• _YOUR GOAL_:
The entries below are to be repeated exactly, and their pictures left out.

• _GIVEN INFORMATION_:
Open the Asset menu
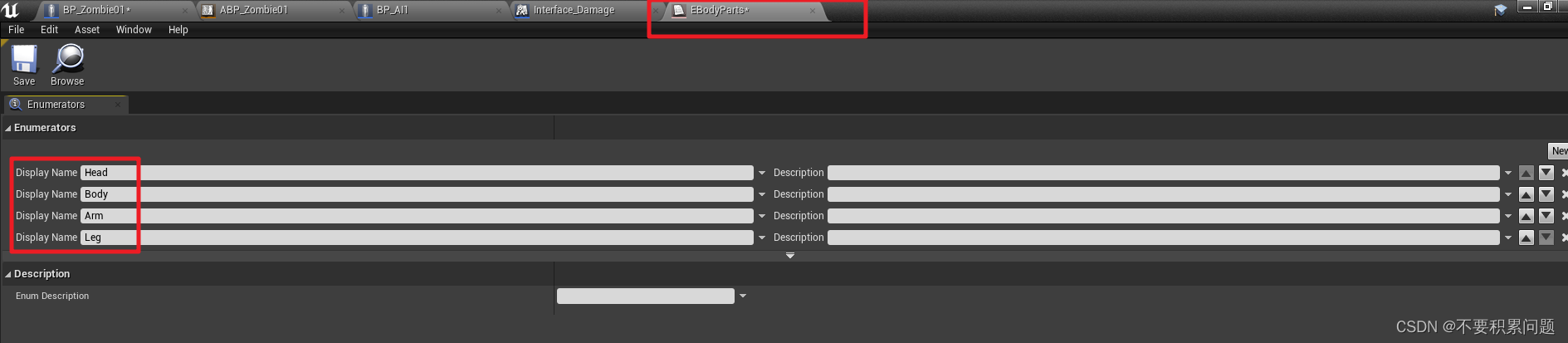Image resolution: width=1568 pixels, height=343 pixels. (x=87, y=30)
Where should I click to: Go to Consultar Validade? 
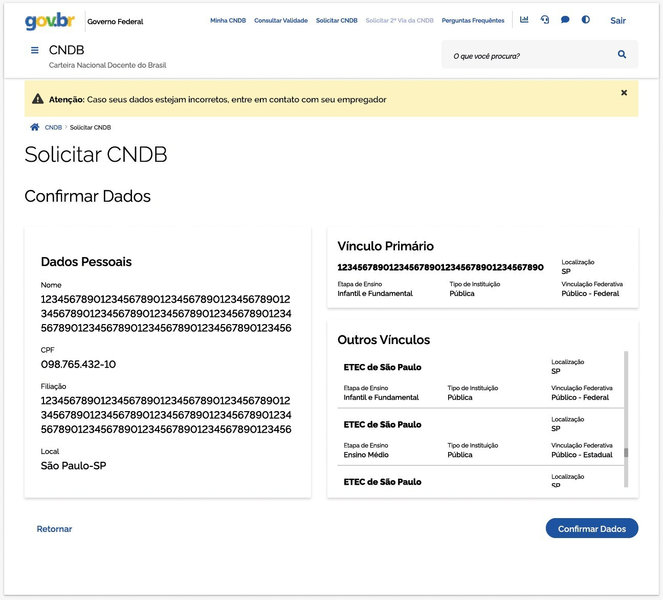(x=280, y=20)
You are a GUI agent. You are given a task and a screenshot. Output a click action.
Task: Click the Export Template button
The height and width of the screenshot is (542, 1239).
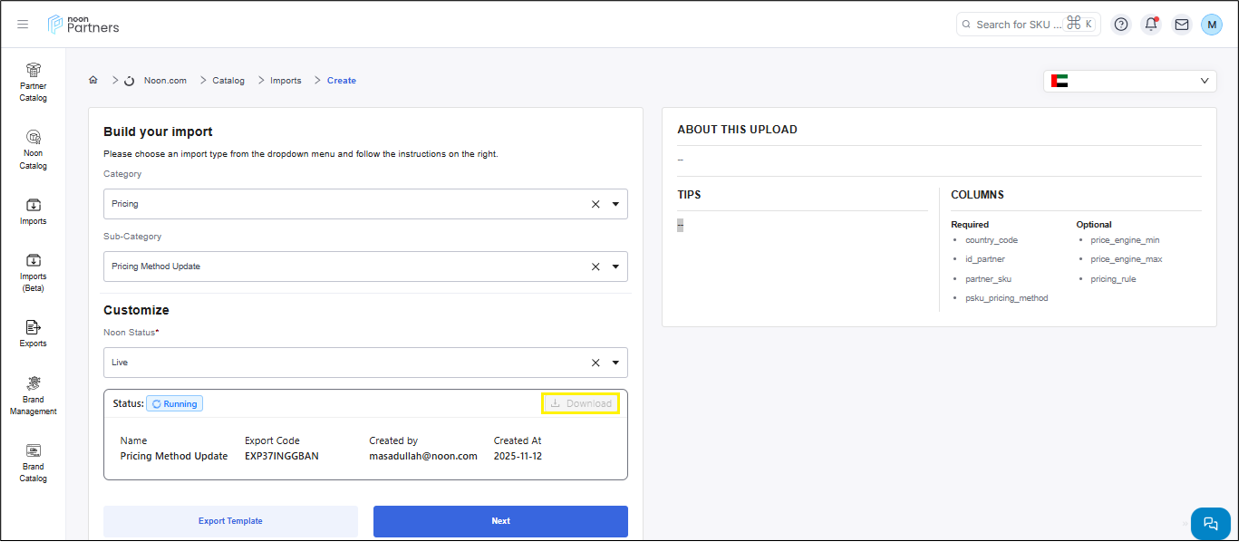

• _OUTPUT FOR THIS EXERCISE_:
Open the Asset menu
Image resolution: width=1568 pixels, height=343 pixels. (x=87, y=30)
Where should I click to: Go to Consultar Validade? 
(x=280, y=20)
You are a GUI agent. You are given a task and a screenshot. Output a click action.
Task: Click the Export Template button
The height and width of the screenshot is (542, 1239).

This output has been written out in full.